Figure 3. Survival analysis of candidate genes in NB samples.

(A–F) was K-M analysis of six candidate genes in the GSE49710 dataset, respectively. (G–L) was the K-M analysis of six candidate genes in the GSE49710 dataset, respectively. The red curve represents the group with high gene expression and the blue curve represents the group with low gene expression.

Figure 4. Comprehensive analysis of the performance of TLS scoring model.

(A and B), (G and H) are K-M analysis curves of OS and EFS of TLS scoring model, respectively. The red curve represents NB groups with high ratings and the blue represents NB groups with low ratings. (C and D) and (I and J) are the diagnostic dependent ROC curves of the model respectively, and the gray shadow area corresponds to the AUC value. (E and F) and (K and L) were the time-dependent ROC curves of 0.5 and 1 year of the scoring model, respectively. Blue corresponds to 0.5 years, red corresponds to 1 year of survival.

Figure 5. Analysis of immune infiltration.

(A, B–D) and (E–G) correspond to the analysis results of TIMER, ESTIMATE and CIBERSORT, respectively.
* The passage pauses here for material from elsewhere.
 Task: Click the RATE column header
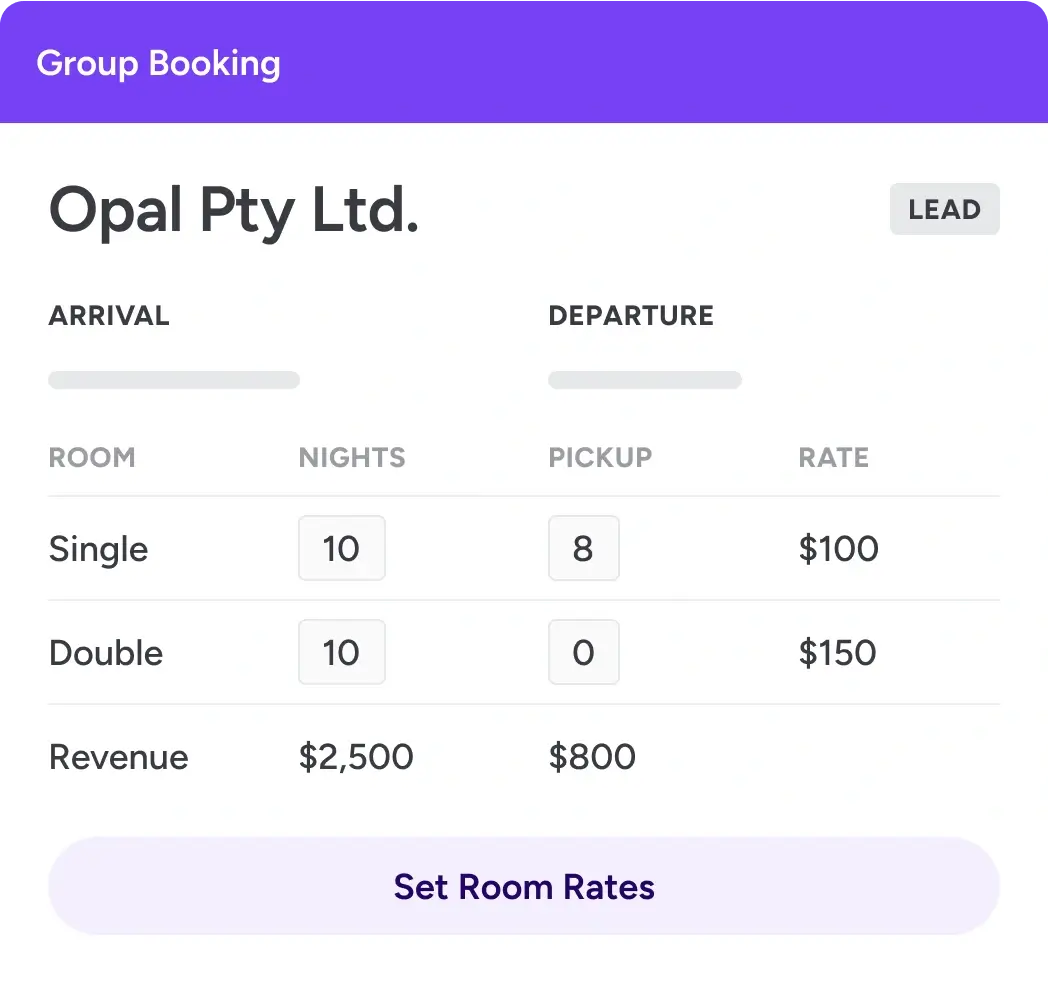834,457
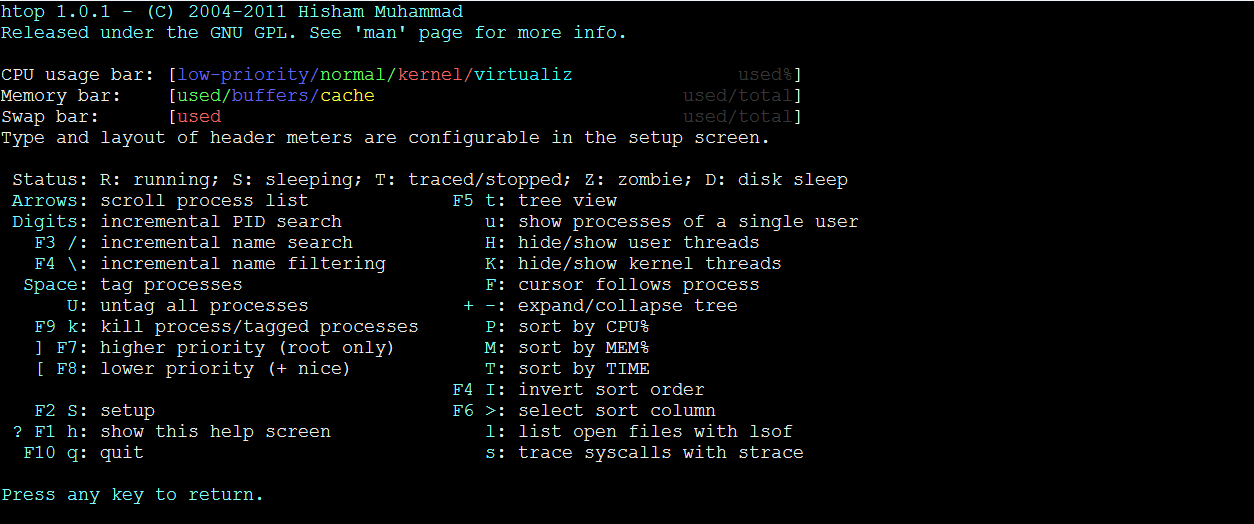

The red column represents the low rating group, and the blue represents the high rating group in (A–D). In (E), red represents the high rating group and green represents the low rating group. The size of the circle in the F diagram represents the degree of correlation. *, **, *** represent P < 0.05, P < 0.01, P < 0.001, respectively.

Figure 6. The correlation analysis between the TLS model and TME, hypoxia scores, vascular scores and tumor stemness.

(A–D) and (E–H) showed the relationship between TLS and EMT scores, hypoxia scores, vascular scores and tumor stemness in GSE49710 and GSE62564 datasets, respectively. *** represent p < 0.001.

Figure 7. The correlation analysis between the TLS model and signaling pathways.

(A and B) is the score difference between high and low rating groups in multiple signaling pathways. (C) is enrichment analysis of GO and KEGG. Blue columns correspond to high TLS scores and red columns correspond to low TLS scores. *** represent p < 0.001.

Figure 8. Analysis of clinical characteristics of TLS model.

(A–E) represent subgroup analyses of the TLS scoring model in different INSS stage NB samples, NB samples with or without death, samples with or without MYCN amplification, clinical risk differences, and cytotoxic cytokines. **, *** represent P < 0.01, P < 0.001, respectively.

Figure 9. The construction of Norman map.

(A) is the unifactor COX analysis of clinical features. (B) is the Norman map constructed by integrating clinical factors, and (C) is the K-M curve of the clinical features model.

Figure 10. qRT-PCR and Transwell experiment of NB cell lines.

(A–F) Average expression levels of 6 TLS related genes in two NB cell lines. (G–L) The ratio of the expression level of each gene to the internal reference gene (GAPDH). The red column represents SH-SY5Y and the blue column represents SK-N-(BE) 2. M-R shows the invasion and migration results after WT, NC, and siRNA interference with CD200.